Process of AquAdvantage salmon production
(figure from FDA report)
So the question remains, is the risk of putting GE salmon on the market worth taking? Let’s consider the alternative. People LOVE salmon—it’s delicious. So at the heart of this debate, it’s a matter of supply and demand. Our current salmon supply comes from a combination of wild populations, supplemental hatchery production, and farmed salmon. Wild salmon populations are in trouble—and on many rivers, hatchery fish have already interbred with wild fish populations, decreasing their genetic diversity (some rivers, such as the Sacramento in California, would likely not have salmon populations at all anymore if it weren’t for hatchery production). And many large salmon aquaculture operations (the source of farmed fish) raise their fish in net-pens in the ocean (see previous post), making the risk of escape and interbreeding more likely than for AquaBounty’s proposed operation.

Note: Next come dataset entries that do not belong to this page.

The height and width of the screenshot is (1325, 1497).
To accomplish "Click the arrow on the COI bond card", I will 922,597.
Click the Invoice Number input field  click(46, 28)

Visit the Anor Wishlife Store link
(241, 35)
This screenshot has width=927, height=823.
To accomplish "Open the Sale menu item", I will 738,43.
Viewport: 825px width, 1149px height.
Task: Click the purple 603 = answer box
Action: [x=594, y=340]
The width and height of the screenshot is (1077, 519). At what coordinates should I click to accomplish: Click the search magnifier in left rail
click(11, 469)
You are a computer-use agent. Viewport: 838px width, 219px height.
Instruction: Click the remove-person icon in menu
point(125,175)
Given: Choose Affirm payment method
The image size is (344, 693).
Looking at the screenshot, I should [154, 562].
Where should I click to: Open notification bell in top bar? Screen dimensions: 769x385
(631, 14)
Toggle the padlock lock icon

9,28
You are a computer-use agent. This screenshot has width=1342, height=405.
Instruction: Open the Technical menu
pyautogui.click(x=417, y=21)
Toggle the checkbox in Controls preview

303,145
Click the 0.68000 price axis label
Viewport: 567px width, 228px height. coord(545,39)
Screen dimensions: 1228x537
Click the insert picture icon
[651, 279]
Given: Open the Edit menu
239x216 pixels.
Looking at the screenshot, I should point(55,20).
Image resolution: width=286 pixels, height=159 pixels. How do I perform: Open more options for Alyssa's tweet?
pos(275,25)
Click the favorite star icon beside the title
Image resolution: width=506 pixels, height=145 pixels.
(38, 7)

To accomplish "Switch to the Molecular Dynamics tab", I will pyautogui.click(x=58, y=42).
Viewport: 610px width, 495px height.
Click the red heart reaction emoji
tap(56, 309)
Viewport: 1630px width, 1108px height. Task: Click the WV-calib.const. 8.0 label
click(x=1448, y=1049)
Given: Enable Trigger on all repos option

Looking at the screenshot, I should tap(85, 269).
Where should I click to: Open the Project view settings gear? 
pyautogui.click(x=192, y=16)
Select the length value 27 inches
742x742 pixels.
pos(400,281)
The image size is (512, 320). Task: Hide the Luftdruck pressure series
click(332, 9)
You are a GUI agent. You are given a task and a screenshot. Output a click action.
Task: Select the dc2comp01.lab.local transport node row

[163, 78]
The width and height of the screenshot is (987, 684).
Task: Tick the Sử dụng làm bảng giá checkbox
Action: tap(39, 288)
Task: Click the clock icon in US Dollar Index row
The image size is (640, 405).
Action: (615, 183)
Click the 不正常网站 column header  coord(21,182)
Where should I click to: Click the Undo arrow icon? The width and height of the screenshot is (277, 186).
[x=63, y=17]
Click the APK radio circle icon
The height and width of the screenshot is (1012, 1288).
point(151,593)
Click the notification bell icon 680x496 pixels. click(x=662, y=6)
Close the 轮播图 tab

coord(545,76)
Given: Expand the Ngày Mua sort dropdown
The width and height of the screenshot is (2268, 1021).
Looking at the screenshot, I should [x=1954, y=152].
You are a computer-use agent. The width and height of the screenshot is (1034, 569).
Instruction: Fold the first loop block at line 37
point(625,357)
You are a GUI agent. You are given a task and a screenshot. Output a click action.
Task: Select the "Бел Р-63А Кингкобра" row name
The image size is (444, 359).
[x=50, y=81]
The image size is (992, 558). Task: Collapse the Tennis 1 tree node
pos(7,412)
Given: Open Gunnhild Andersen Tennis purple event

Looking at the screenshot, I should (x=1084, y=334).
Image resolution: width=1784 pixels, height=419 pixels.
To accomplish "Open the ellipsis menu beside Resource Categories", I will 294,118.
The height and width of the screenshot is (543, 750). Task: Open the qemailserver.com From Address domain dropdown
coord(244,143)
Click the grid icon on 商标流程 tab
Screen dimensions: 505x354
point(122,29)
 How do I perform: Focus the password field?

At this point, it seems we are stuck trying identify the lesser of several evils. The bigger picture problem is how we are going to feed a growing world population. Fish is a relatively cheap protein source, and GE salmon grow faster than regular farmed salmon on less feed, thereby efficiently creating more marketable fish in a shorter time. Put this way, AquaBounty starts to sound a lot like CAFOs, with the associated problems of crowded conditions, disease, and use of antibiotics… and this is already a problem with current aquaculture operations. In the case of CAFO animals, there are no wild cow or chicken populations that we’re trying to protect by supplying an alternative, but there are movements towards locally sustainable farming (with the associated increases in cost per pound). So regardless of whether it’s traditional aquaculture or GE salmon aquaculture, the conditions under which the fish are raised should be an important consideration for both health-conscious and environmentally-conscious consumers.


1) Krista B. Oke, et al. (2013). “Hybridization between genetically modified Atlantic salmon and wild brown trout reveals novel ecological interactions.” Proceedings of the Royal Society B.